"""Car manufacturers have developed and incorporated new materials that guarantee mechanical properties to modern cars, such as greater impact resistance. The most remarkable ones are the Higher Strength Steels (HSS). As an example, Chrysler’s Gran Cherokee’s 29% weight was due to HSS parts and pieces in 2005, and currently latest models the ratio is 68% of HSS.
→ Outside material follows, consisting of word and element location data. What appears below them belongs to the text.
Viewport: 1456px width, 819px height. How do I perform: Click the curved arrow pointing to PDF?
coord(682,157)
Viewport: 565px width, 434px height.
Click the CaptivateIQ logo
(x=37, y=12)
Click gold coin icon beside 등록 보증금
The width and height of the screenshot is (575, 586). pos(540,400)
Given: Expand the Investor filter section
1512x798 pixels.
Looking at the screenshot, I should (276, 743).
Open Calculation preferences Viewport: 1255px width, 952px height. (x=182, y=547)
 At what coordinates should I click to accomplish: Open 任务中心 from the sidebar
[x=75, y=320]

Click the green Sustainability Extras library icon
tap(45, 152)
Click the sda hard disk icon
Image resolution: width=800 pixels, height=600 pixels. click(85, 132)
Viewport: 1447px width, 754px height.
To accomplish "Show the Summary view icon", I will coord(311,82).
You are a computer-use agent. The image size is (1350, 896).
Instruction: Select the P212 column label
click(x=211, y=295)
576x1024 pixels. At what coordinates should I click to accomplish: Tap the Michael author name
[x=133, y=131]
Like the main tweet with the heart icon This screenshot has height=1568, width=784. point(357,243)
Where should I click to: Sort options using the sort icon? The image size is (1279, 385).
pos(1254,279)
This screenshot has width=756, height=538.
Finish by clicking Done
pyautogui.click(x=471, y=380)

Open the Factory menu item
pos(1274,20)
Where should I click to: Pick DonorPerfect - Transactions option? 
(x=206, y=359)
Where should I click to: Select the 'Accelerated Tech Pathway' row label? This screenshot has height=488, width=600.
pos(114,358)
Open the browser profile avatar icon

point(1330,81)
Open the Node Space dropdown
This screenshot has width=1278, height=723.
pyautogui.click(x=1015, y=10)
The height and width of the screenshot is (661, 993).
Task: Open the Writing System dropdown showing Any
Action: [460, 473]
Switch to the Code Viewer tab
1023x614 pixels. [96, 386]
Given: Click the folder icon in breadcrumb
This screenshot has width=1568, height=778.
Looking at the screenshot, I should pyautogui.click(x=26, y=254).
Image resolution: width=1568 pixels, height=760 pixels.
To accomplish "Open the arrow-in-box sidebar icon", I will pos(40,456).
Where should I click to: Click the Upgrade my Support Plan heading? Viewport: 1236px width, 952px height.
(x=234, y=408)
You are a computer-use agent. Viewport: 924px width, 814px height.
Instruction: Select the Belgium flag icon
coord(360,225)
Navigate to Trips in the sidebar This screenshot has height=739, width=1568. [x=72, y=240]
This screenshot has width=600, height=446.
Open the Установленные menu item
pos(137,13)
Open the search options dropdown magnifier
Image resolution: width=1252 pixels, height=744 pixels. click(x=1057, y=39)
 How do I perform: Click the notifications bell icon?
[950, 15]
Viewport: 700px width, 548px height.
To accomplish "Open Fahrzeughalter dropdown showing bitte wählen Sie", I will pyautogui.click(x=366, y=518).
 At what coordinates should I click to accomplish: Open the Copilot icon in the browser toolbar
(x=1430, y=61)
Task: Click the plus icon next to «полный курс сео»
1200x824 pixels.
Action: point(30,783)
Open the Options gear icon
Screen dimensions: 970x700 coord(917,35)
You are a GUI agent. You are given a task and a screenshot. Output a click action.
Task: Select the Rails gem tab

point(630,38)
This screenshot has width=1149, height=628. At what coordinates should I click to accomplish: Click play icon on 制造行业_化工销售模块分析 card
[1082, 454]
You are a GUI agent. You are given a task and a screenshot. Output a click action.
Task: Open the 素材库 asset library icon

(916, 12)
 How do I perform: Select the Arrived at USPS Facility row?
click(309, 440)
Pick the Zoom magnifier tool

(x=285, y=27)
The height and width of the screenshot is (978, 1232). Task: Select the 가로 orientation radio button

HHSs are widely used in critical pieces like body-in-white structural parts and in skin pieces, produced by cold and hot mechanical stamping. The use of HSSs requires a greater deformation force into those pieces, and for that reason, stamping dies must be more robust and deterioration rates are much higher because of the increased effort, especially in the curved an complex areas of the pieces. In this extent, currently hegemonic tendencies in vehicle design include style lines in sharp edges instead of lines with radius. These shape complexity increases even more the complexity of stamping process and dies’ wear. Skin pieces are a paradigmatic example of these problems: highly relevant for success in sales of each model but a first line source of production cost increases.
Thus, currently stamping dies suffer much greater wear rates than before, in part due to the use of new materials and in part due to the markets taste for complex shapes. Stamping Companies face the diatribe of dismissing the worn dies of try to repair them to reduce production costs on the risk of producing defective part or not achieving the required die strength. Stamping dies, throughout its useful life, are subjected to different processes which could be solved in the near future thanks to present project: restoration and repair of broken or damaged tools; renovation of damaged sharp edges by dents, for example in cutting tools; adjust mechanized errors during tool manufacturing; design changes.
GNC LASER has developed LASERFIT technology and built a pilot production cell for the reparation of stamping dies."